Aug 15, 2024·Updated Sep 24, 20246 min read

HolmesGPT: A Kubernetes Troubleshooting Assistant

Simplify Kubernetes troubleshooting with HolmesGPT, an AI-powered DevOps tool. This open-source agent diagnoses complex issues, saving time and boosting efficiency in managing Kubernetes clusters.

Sam Gabrail

Platform Engineering Expert

devopskubernetesplatform-engineering

Introduction

Managing and troubleshooting Kubernetes clusters is hard. Kubernetes is powerful but complex and finding the root cause of issues requires deep expertise and experience. Enter HolmesGPT, an open source on-call DevOps agent that uses AI to simplify the troubleshooting process. Built by Robusta, HolmesGPT goes beyond traditional Kubernetes troubleshooting and integrates with many DevOps tools to streamline incident management. This post will walk you through HolmesGPT, its features, installation and demo it in real world scenarios.

Video

Below is a video demonstration.

Video Chapters

00:00 Introduction
00:24 What is HolmesGPT?
02:45 Demo – Scenario 1
08:08 Demo – Scenario 2
12:06 Demo – Scenario 3

What is HolmesGPT?

HolmesGPT, according to its GitHub page, is an open source on-call DevOps agent that uses AI to help you investigate and resolve alerts in your infrastructure. It can integrate with many incident management systems like PagerDuty, OpsGenie and monitoring tools like Prometheus, to provide automated analysis and troubleshooting suggestions.

HolmesGPT Features:

AI Powered Incident Investigation: HolmesGPT can investigate incidents reported by PagerDuty, OpsGenie and other monitoring tools. It automates diagnosing issues, making finding the root cause and potential solutions easier.
Troubleshooting and Log Analysis: The tool can analyze logs, troubleshoot Prometheus alerts and investigate issues reported in JIRA tickets or GitHub issues. It’s a versatile tool in a DevOps engineer’s toolbox.
Custom Tools and Runbooks: HolmesGPT can be customized with specific tools and runbooks, so it can access data like traces, APM data or custom APIs that it wouldn’t normally have access to. This makes it provide more accurate and context aware solutions.
Open Source and Extensible: HolmesGPT is open source and released under the MIT license, so it’s available to everyone. It can be tailored to your needs, making it a flexible tool for any environment.
Integration with OpenAI: HolmesGPT can integrate with OpenAI, Azure OpenAI, AWS Bedrock or even a self hosted Large Language Model (LLM). This allows the tool to use advanced AI capabilities to boost its diagnostic power.

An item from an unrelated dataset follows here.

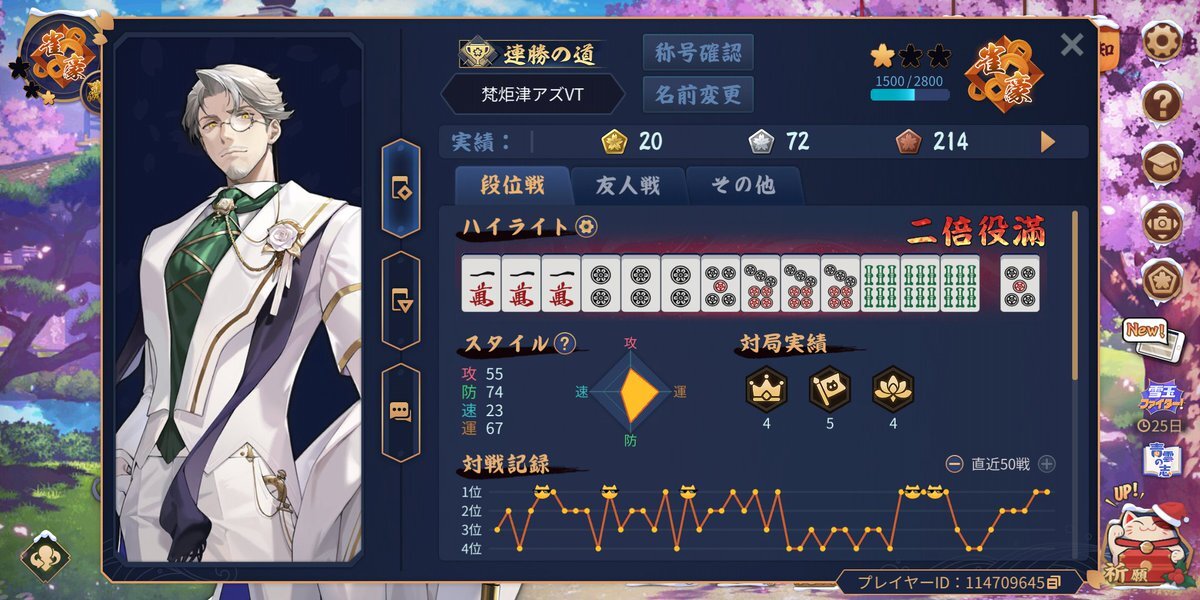Select the profile card side tab

coord(401,188)
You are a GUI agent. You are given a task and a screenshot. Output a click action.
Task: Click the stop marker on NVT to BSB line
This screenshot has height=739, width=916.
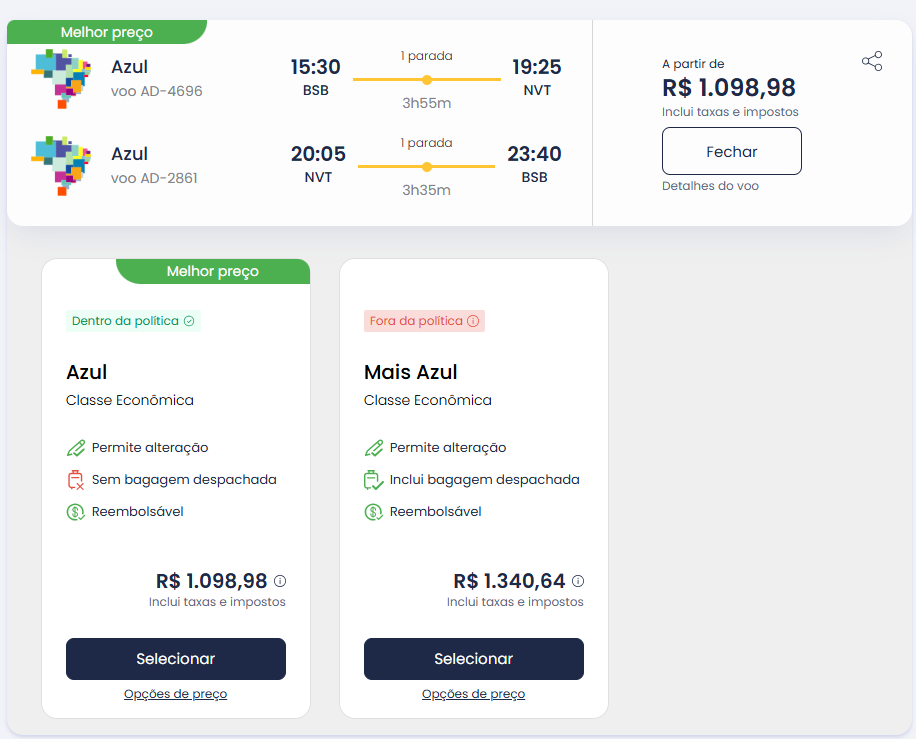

Robusta, the company behind HolmesGPT, also offer a SaaS version with a more polished UI and features for managing Kubernetes clusters and alerts. In this post we will see both in action for Kubernetes troubleshooting.

Getting started with HolmesGPT: Installation and Setup

Installing HolmesGPT is easy and the tool supports multiple installation methods. Here’s a quick guide to get you started:

Prerequisites: You have a Kubernetes cluster running and access to the command-line interface (CLI). You’ll also need an OpenAI API key if you plan to use OpenAI.
Installation: HolmesGPT can be installed with brew. Or you can use other methods as documented on the GitHub page.
Configuration: After installation, HolmesGPT needs to be configured to connect to your AI service (e.g. OpenAI) and integrated with your incident management tools (PagerDuty, OpsGenie, etc). Here is an example of the configuration.
Customization: You can customize HolmesGPT with specific tools and runbooks to extend its capabilities. This is useful if you need the tool to access data that’s not normally available.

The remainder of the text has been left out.